In July of 1992, a bunch of law graduates were at the Jacob Javitz Center in NYC to take their two-day New York State bar examination. Two of these characters had gone to law school together and cheated their way through their diplomas quite successfully and planned on using their refined methods for this examination.

Before the examination, they went to the mens room and carefully examined the tiles, the mirrors, the stalls for any hidden audio device, and satisfied with finding nothing, they sat down to take their tests.

For each of the two morning sessions and two afternoon sessions, one of them would ask to be excused to go to the restroom. The other would wait a few minutes, and get excused and head for the same place. They traded essay question answers, etc. and went back to their seats.

All went well.

Until they were told to put down their pencils at the end of the second session of the second day. There were two big guys standing in back of their chairs and they told these guys to come with them. The two bewildered graduates followed them into a room with two chairs. They were told to sit down, shut up, and watch a video.

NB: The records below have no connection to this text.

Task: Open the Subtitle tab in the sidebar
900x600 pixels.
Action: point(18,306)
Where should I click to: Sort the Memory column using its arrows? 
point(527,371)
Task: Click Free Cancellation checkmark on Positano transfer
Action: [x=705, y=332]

A video of them furiously trading answers four times during the bar examination in the bathroom.

Then the voice told them that they had just pissed away seven years of their parents' tuition money, and they would NEVER practice law, not even in Guam or the Aleutian Islands. And they have been permanently barred from ever applying to take the bar examination anywhere. They will never be lawyers.

And no, they didn't sue the bar examination board for invasion of privacy, etc.

So, this little morality play just shows you that not EVERYBODY "gets away with it".